Clinically, patients demonstrate restoration of normal range of motion and radiographically, normal femoral head-neck anatomy is restored and maintained [26, 39, 46]. Reported complications after this procedure include reoperation for prominent, bent, or broken hardware [26, 39, 46] and heterotopic ossification [26]. Two cases of avascular necrosis have been reported, in patients who had no femoral head perfusion at the time of capsulotomy in the index operation [39, 46]. No patient who was observed to have intact femoral head perfusion developed subsequent avascular necrosis [26, 39, 46]. Long term results are not yet available but it is to be expected that open reduction ultimately produces better outcomes than in situ fixation.

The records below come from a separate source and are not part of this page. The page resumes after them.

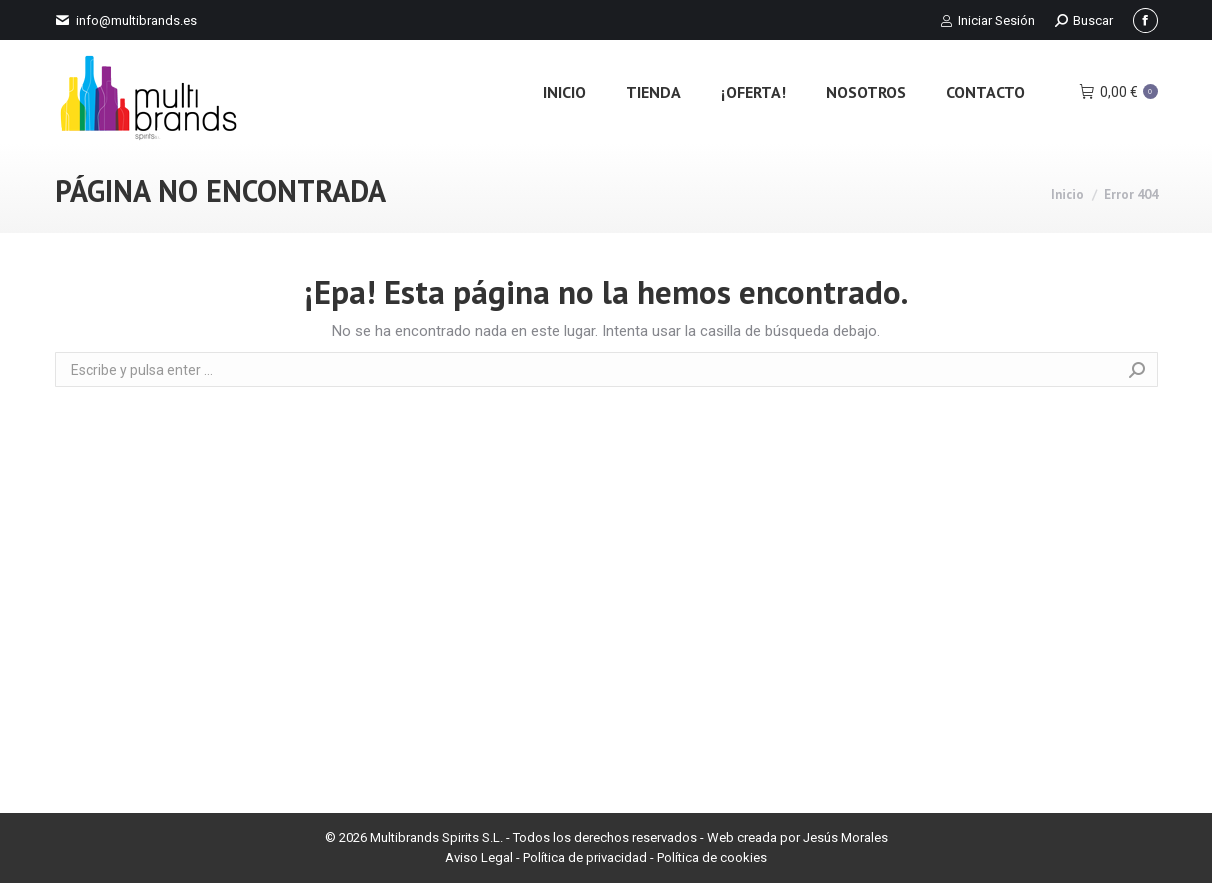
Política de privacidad (585, 857)
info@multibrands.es (136, 20)
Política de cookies (712, 857)
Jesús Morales (845, 837)
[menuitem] (564, 91)
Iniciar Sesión (987, 20)
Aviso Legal (479, 857)
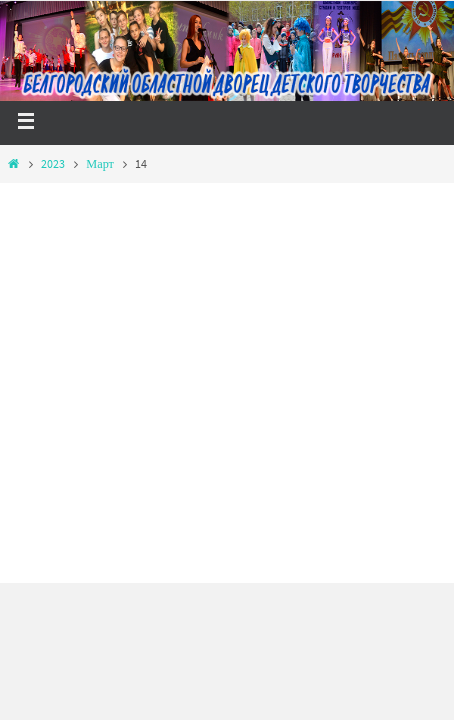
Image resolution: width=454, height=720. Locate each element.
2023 (53, 163)
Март (100, 163)
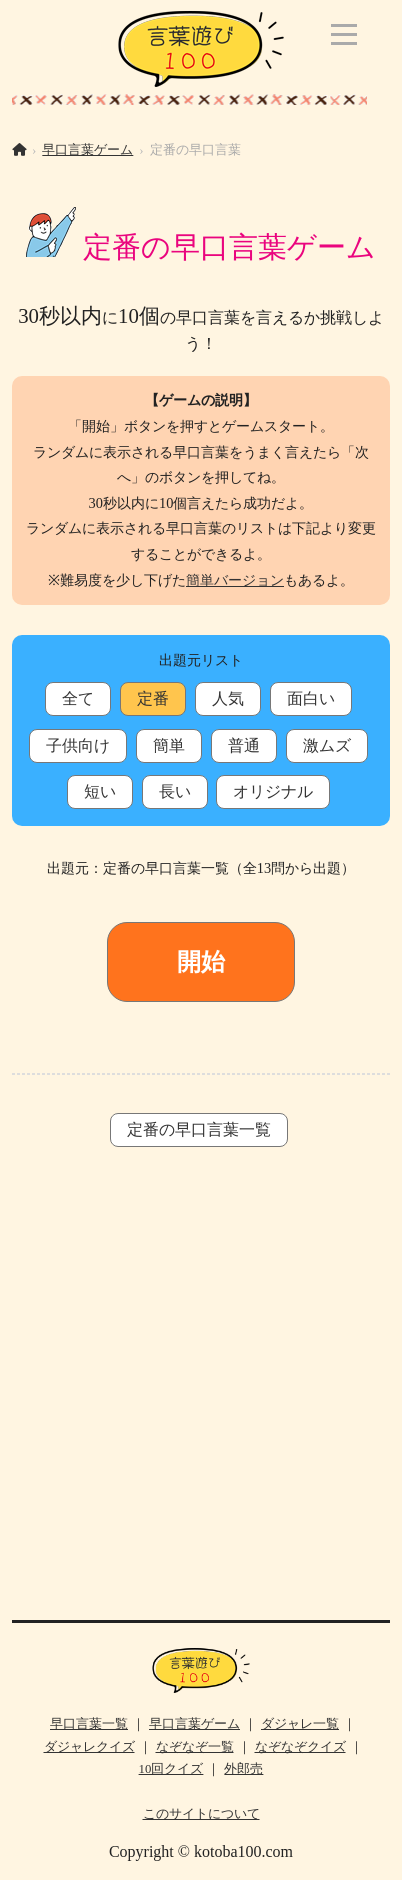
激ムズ (327, 745)
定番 (153, 698)
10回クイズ (171, 1769)
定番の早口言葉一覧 (199, 1129)
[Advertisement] (201, 1399)
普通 (244, 745)
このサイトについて (201, 1814)
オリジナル (273, 791)
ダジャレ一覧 (300, 1724)
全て (78, 698)
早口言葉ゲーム (87, 150)
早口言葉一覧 (89, 1724)
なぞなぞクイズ (300, 1747)
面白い (311, 698)
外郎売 (243, 1769)
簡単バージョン (235, 580)
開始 (201, 961)
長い (175, 791)
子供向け (78, 745)
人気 (228, 698)
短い (100, 791)
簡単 (169, 745)
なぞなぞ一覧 (195, 1747)
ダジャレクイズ (89, 1747)
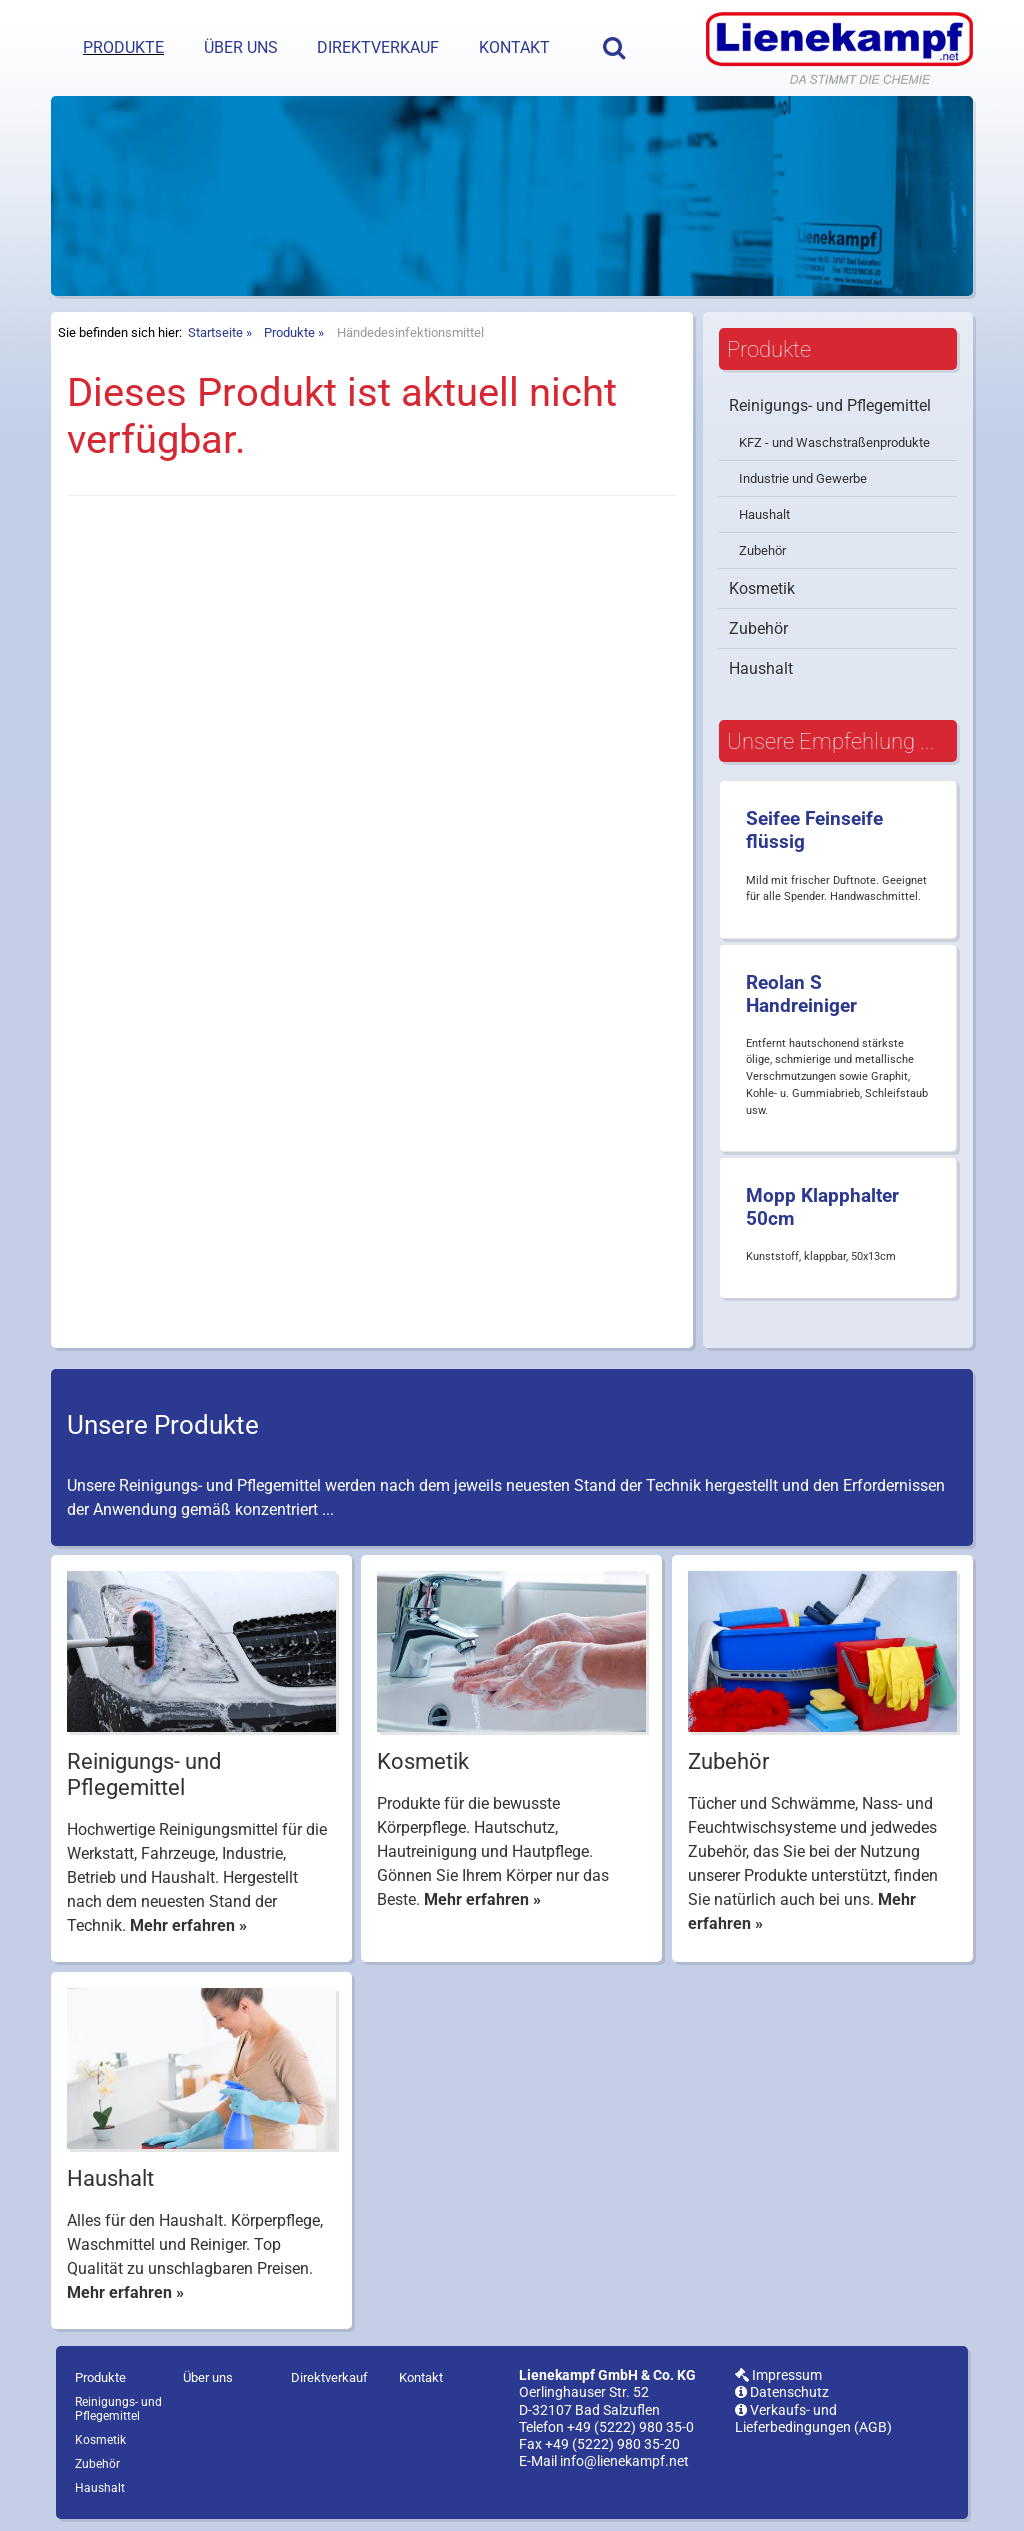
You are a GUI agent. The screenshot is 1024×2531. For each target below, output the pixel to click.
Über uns (241, 47)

Traditionally, SCFE has been associated with both osteonecrosis and chondrolysis. The incidence of osteonecrosis is clearly higher in patients with unstable SCFE [27, 28]. As discussed previously, one speculated cause of osteonecrosis is closed reduction of the epiphysis over posterior callus with subsequent stretching or tearing of the retinacular vessels perfusing the femoral head [18]. Correspondingly, overreduction of an unstable SCFE and attempted reduction of a stable SCFE are both associated with an increased risk of osteonecrosis [7, 21, 28]. Chondrolysis, or rapid destruction of the articular cartilage, was first described for patients with SCFE. It is thought to be the result of unrecognized intra-articular hardware following in situ pinning [3, 7]. However, intraoperative observations of full-thickness cartilage damage, particularly in severe SCFE, indicate that the associated impingement may also be responsible for the rapid progression of arthrosis [5, 39].

Summary

Although SCFE has been recognized and treated by orthopaedists for over a century, significant advances in the understanding and management have occurred in the past decade. In addition to stabilizing the physis, addressing the anatomic deformity to prevent impingement and arthrosis has become an important treatment priority. Although the surgical dislocation and open reduction are technically demanding, safe correction of the physis is now possible and the short to mid-term results are good. Long term results should be similar, but may be influenced by the amount of cartilage and labral damage at the time of surgery.